Question

Consider the following reaction: \( \text{MnO}_2 + \text{KOH} + \text{O}_2 \rightarrow \text{A} + \text{H}_2\text{O} \). Product ‘A’ in neutral or acidic medium disproportionates to give products ‘B’ and ‘C’ along with water.
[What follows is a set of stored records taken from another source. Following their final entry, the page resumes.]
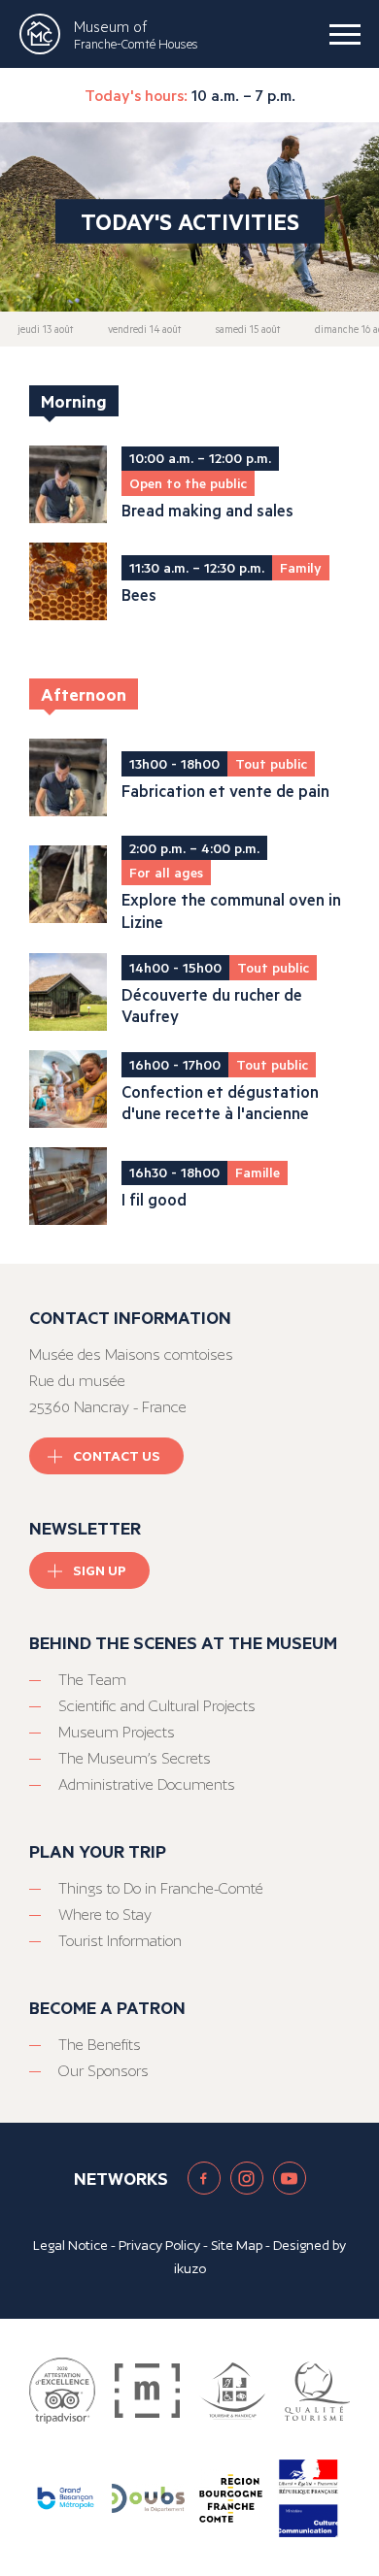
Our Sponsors (103, 2071)
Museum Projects (116, 1732)
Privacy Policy (159, 2245)
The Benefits (99, 2044)
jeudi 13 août (45, 329)
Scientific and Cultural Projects (157, 1706)
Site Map (236, 2245)
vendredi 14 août (144, 329)
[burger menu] (345, 34)
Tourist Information (120, 1941)
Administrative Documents (146, 1784)
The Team (92, 1679)
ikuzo (190, 2268)
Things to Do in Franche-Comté (160, 1888)
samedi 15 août (248, 329)
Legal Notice (70, 2245)
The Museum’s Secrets (134, 1758)
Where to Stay (105, 1914)
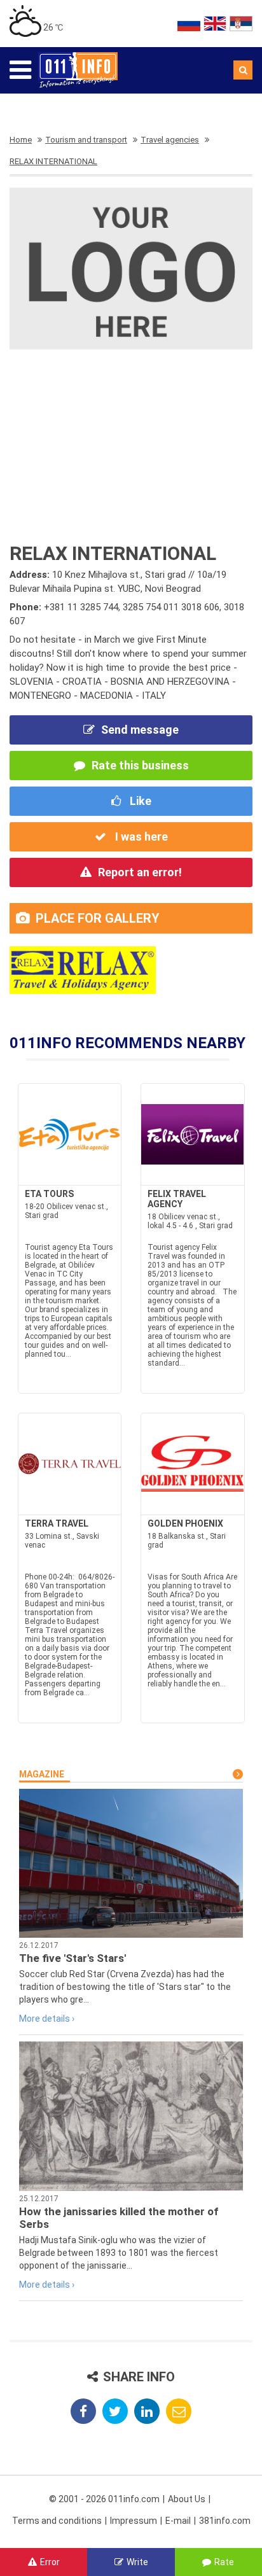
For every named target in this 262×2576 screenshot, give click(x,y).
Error (50, 2562)
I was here (140, 836)
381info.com (225, 2521)
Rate (224, 2562)
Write (137, 2562)
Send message (140, 729)
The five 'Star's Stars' (72, 1958)
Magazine (41, 1774)
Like (139, 801)
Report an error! (140, 872)
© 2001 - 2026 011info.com (104, 2499)
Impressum (133, 2521)
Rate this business (140, 765)
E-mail (178, 2521)
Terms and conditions (57, 2521)
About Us (186, 2499)
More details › (46, 2018)
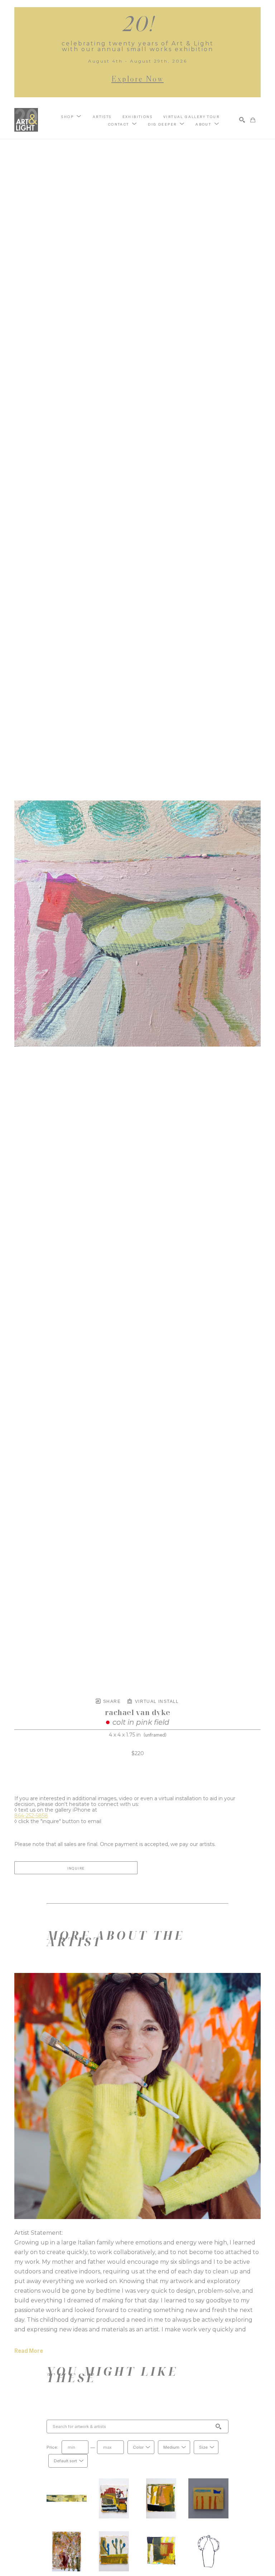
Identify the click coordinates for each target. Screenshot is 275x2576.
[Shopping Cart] (252, 120)
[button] (71, 116)
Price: (52, 2447)
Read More (28, 2351)
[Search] (242, 120)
The sum of spin-only magnetic moment values of B and C is _________ BM (nearest integer).
(Given atomic number of Mn is 25)

Answer 1

Correct Answer: 4

Reaction Analysis:

The reaction:

\[ \text{MnO}_2 + \text{KOH} + \text{O}_2 \to \text{K}_2\text{MnO}_4 + \text{H}_2\text{O} \]

where product \( A = \text{K}_2\text{MnO}_4 \).
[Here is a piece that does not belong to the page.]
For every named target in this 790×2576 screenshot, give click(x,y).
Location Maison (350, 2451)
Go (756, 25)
Disproportionation of \(\text{K}_2\text{MnO}_4\):

In a neutral or acidic medium, \(\text{K}_2\text{MnO}_4\) disproportionates as follows:

\[ \text{K}_2\text{MnO}_4 \to \text{KMnO}_4 + \text{MnO}_2 \]
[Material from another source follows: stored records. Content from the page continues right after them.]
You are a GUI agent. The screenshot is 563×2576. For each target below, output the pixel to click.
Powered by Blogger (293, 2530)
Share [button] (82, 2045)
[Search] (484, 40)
where: Product ‘\( B \)’ is \(\text{KMnO}_4\), 
Product ‘\( C \)’ is \(\text{MnO}_2\).

Calculating Spin-Only Magnetic Moment:

For \(\text{KMnO}_4\): Manganese in \(\text{KMnO}_4\) has an oxidation state of \(+7\), which has no unpaired electrons. Therefore, the magnetic moment for \(\text{KMnO}_4\) is \(0 \, \text{BM}\).

For \(\text{MnO}_2\): Manganese in \(\text{MnO}_2\) has an oxidation state of \(+4\), with a \(3d^3\) electron configuration. 
Number of unpaired electrons \(n = 3\). The spin-only magnetic moment \(\mu\) is calculated as:

\[ \mu = \sqrt{n(n+2)} = \sqrt{3(3+2)} = \sqrt{15} \approx 3.87 \, \text{BM} \]

Sum of Magnetic Moments of B and C:

\[ \text{Magnetic moment of B (KMnO}_4) + \text{C (MnO}_2) = 0 + 3.87 \, \text{BM (nearest integer)} \]

Conclusion:

The sum of the spin-only magnetic moment values of \( B \) and \( C \) is \( 4 \, \text{BM} \).